As for the holiday weight gain, writer and body image activist Melissa A. Fabello put things into perspective recently. "When the weather turns cold, we often find ourselves in a (false) predicament: On the one hand, we’re craving heavier, fattier, more calorie-dense foods," she wrote on Instagram. "On the other, we’re being told that holiday season weight gain is practically sinful."
"Stop and think about that for a second," she added. "Our environments are becoming cold af. Our bodies need insulation to literally save us from freezing to death. And yet, we’re denying our bodies’ natural, evolutionary needs in order to avoid a few pounds. WHAT!? You’re going to gain weight in the winter. Not because you lack willpower or self-control or because Thanksgiving leftovers are in the fridge. But because fat protects us from the elements. 🌨 And that’s actually an incredible thing that our body does for us!"
This is something worth thinking about. Gaining weight — regardless of how many cheesecakes you did or didn't shove into your face — may naturally happen at this time of year. There are evolutionary reasons for this, all rooted in survival.
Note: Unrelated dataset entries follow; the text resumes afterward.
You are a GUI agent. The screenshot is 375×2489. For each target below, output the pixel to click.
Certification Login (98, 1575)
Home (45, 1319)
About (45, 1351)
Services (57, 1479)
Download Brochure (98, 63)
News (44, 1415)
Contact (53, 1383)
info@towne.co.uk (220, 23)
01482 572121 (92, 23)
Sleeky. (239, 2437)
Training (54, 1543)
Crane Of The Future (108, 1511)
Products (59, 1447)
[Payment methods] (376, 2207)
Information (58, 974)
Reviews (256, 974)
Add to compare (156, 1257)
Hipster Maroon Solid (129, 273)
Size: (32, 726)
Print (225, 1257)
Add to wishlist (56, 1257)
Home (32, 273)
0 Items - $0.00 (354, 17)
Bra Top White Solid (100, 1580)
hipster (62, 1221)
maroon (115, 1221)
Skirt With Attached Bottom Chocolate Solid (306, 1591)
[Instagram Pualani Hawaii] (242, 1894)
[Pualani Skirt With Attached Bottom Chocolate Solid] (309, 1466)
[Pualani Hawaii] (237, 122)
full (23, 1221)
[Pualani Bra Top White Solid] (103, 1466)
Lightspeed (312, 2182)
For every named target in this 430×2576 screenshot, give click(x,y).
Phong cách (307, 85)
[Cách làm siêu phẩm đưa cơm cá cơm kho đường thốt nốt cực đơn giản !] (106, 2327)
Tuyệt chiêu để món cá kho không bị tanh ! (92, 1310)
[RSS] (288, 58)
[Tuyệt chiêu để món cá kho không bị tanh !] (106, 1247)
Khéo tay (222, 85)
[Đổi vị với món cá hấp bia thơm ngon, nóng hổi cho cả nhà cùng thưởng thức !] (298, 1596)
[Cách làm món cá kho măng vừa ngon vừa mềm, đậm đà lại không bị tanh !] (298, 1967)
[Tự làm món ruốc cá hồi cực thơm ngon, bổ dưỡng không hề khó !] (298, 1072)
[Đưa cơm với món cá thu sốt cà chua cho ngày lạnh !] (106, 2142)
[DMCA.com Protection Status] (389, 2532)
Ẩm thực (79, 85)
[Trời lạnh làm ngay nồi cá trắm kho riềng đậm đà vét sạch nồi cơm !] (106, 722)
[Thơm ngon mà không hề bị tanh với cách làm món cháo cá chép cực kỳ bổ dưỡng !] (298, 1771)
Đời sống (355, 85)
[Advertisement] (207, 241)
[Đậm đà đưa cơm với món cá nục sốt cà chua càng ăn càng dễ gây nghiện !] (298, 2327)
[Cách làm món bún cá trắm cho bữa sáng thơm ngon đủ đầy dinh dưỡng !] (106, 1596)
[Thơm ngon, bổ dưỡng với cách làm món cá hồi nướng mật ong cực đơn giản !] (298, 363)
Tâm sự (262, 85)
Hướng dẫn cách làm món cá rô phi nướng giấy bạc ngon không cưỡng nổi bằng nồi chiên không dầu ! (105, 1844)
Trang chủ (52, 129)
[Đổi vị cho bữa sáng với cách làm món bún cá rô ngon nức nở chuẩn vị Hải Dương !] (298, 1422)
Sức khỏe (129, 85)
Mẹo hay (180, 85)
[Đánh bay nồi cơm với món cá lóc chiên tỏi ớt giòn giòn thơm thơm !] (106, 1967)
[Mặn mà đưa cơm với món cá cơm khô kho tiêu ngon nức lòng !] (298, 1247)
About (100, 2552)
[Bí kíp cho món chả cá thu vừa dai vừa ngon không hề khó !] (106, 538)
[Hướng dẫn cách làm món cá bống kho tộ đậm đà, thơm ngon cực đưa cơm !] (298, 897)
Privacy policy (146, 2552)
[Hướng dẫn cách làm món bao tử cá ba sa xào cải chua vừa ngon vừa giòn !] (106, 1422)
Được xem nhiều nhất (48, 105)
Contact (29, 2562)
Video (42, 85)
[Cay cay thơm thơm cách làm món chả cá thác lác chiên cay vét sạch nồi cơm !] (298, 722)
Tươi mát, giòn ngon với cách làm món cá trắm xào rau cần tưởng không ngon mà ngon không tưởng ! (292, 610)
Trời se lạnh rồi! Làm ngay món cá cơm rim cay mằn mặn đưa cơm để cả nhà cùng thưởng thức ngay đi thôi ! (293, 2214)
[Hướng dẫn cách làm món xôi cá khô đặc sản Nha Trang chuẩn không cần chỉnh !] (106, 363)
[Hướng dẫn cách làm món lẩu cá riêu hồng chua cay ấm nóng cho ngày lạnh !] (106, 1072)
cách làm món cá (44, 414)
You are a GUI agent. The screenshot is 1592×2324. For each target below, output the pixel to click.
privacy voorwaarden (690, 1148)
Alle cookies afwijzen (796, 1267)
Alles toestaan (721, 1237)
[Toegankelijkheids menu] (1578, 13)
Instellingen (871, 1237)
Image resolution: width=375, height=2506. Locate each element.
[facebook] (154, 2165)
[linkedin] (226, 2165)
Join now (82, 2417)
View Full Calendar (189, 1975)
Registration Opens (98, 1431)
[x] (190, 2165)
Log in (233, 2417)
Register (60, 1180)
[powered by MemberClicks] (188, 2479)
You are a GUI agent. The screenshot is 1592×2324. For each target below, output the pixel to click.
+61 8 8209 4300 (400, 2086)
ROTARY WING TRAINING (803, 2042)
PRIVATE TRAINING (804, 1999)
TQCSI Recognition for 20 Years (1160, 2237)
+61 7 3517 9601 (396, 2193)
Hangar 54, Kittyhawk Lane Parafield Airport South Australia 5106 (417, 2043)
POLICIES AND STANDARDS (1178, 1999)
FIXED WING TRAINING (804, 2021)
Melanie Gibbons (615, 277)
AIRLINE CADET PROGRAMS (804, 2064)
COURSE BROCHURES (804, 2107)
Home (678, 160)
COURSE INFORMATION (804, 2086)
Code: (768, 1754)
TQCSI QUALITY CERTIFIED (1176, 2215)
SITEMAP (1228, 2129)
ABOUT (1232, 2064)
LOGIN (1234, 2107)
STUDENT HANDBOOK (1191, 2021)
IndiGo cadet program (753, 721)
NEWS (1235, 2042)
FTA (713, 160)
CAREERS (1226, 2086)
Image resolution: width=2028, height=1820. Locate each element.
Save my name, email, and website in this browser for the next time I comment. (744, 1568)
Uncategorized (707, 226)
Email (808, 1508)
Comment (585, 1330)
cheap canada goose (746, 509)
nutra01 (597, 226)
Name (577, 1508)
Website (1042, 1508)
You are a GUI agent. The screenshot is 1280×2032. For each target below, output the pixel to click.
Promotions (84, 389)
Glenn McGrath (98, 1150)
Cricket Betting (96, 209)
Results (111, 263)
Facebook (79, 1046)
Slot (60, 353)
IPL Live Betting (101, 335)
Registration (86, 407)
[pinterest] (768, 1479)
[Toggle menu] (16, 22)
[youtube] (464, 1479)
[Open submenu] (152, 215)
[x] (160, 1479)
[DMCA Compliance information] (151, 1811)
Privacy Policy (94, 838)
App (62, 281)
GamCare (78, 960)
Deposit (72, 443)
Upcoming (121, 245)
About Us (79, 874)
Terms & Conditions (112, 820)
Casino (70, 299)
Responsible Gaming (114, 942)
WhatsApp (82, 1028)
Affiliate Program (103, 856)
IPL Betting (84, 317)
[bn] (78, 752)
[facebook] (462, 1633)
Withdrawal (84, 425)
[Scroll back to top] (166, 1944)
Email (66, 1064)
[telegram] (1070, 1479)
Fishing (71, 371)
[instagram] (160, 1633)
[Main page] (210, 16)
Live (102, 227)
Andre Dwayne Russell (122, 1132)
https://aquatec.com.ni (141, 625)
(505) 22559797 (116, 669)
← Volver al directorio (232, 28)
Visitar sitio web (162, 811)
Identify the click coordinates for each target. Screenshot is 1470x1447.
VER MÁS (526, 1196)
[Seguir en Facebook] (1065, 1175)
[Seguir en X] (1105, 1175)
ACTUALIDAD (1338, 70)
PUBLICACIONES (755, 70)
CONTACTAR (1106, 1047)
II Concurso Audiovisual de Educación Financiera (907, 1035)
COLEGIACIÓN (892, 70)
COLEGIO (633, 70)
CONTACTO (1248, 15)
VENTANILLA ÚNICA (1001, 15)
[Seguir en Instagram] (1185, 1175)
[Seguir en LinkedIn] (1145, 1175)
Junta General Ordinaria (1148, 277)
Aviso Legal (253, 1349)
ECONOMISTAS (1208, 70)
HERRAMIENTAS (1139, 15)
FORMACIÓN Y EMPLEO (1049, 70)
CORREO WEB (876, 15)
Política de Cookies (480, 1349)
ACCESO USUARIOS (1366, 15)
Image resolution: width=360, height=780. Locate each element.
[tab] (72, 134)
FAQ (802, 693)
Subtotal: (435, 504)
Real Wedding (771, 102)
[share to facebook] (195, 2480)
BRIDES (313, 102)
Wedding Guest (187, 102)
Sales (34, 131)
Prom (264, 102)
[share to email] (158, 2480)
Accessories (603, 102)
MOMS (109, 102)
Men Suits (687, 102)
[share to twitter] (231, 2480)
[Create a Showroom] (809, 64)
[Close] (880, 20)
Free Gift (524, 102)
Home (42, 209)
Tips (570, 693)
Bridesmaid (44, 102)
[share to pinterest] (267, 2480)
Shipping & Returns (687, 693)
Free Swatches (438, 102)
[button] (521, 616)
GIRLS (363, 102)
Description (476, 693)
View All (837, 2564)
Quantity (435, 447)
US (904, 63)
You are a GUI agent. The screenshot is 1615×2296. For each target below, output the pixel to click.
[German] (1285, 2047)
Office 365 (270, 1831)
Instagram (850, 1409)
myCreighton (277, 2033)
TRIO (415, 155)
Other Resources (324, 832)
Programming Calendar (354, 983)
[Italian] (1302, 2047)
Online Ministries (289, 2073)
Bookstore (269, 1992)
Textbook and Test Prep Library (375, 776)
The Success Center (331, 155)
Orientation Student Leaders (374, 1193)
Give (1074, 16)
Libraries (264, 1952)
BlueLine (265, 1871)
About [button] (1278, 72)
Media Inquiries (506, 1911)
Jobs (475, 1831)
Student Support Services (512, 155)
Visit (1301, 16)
While it's true that some of your new pounds may come down to the cheesecake, and not some mammalian predisposition, the point stands: That fat will protect you from the elements. It'll encourage hibernation and rest, in anticipation for a new year likely filled with new challenges and adventures. It'll be soft and warm and cuddly. As all fat is, regardless of the weather.
Staying body positive during the holidays often comes down to unpacking and reframing our deeply rooted ideas about bodies and fat and beauty. Sometimes this kind of work — the mental, emotional kind — is the most difficult of all. Sometimes, that's what makes it a necessity. A life-changing necessity.
And so, the one message you need to listen to this holiday is simple: It's a time of year for love, for happiness, for hope, for reflection. None of that requires a smaller waist line. None of it ever will.